------ Provided data ------
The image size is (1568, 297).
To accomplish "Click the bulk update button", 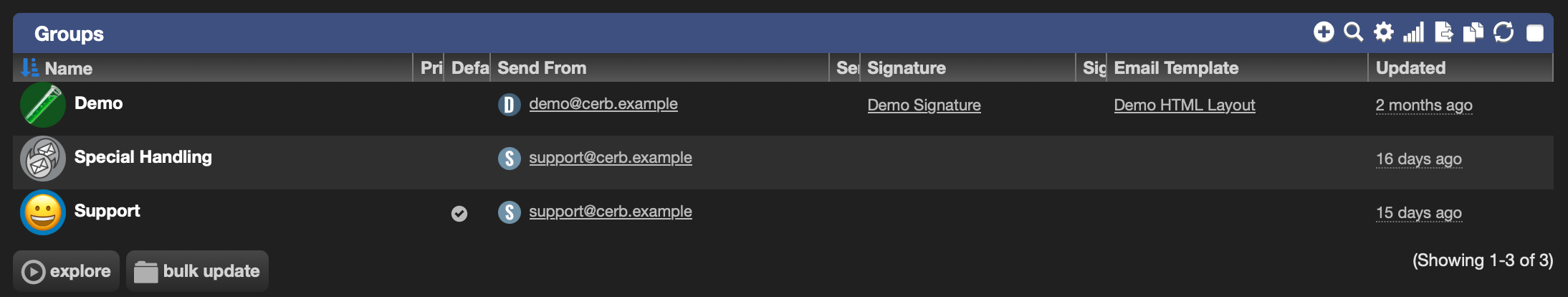I will [197, 271].
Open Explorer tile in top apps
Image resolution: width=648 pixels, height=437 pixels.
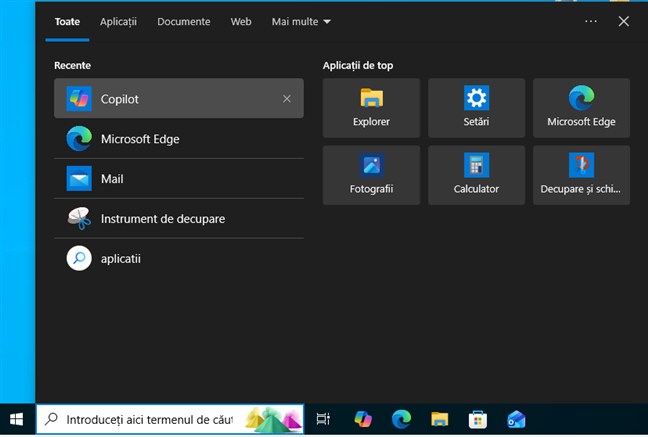pyautogui.click(x=371, y=108)
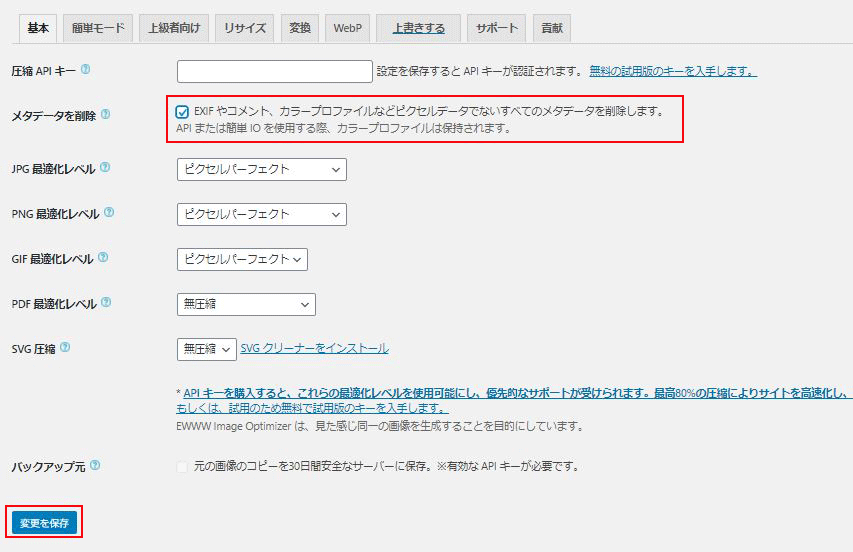Open the PNG 最適化レベル dropdown
This screenshot has height=552, width=853.
[x=261, y=215]
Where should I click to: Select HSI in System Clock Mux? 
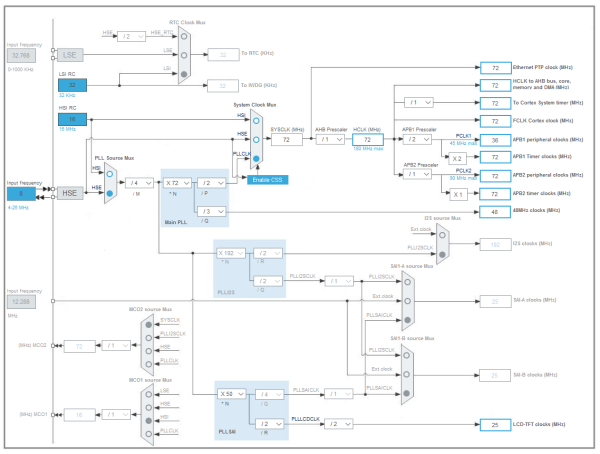pyautogui.click(x=256, y=122)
------
Work to be completed: Please retype only the lines from the line that holds "Open Explorer tile in top apps" through the end of the records, exactly as they stand, and drop every picture.

Solution to this task:
Open Explorer tile in top apps
Image resolution: width=648 pixels, height=437 pixels.
pyautogui.click(x=371, y=108)
Open the PNG 最適化レベル dropdown
This screenshot has height=552, width=853.
[x=261, y=215]
Where should I click to: Select HSI in System Clock Mux? 
pyautogui.click(x=256, y=122)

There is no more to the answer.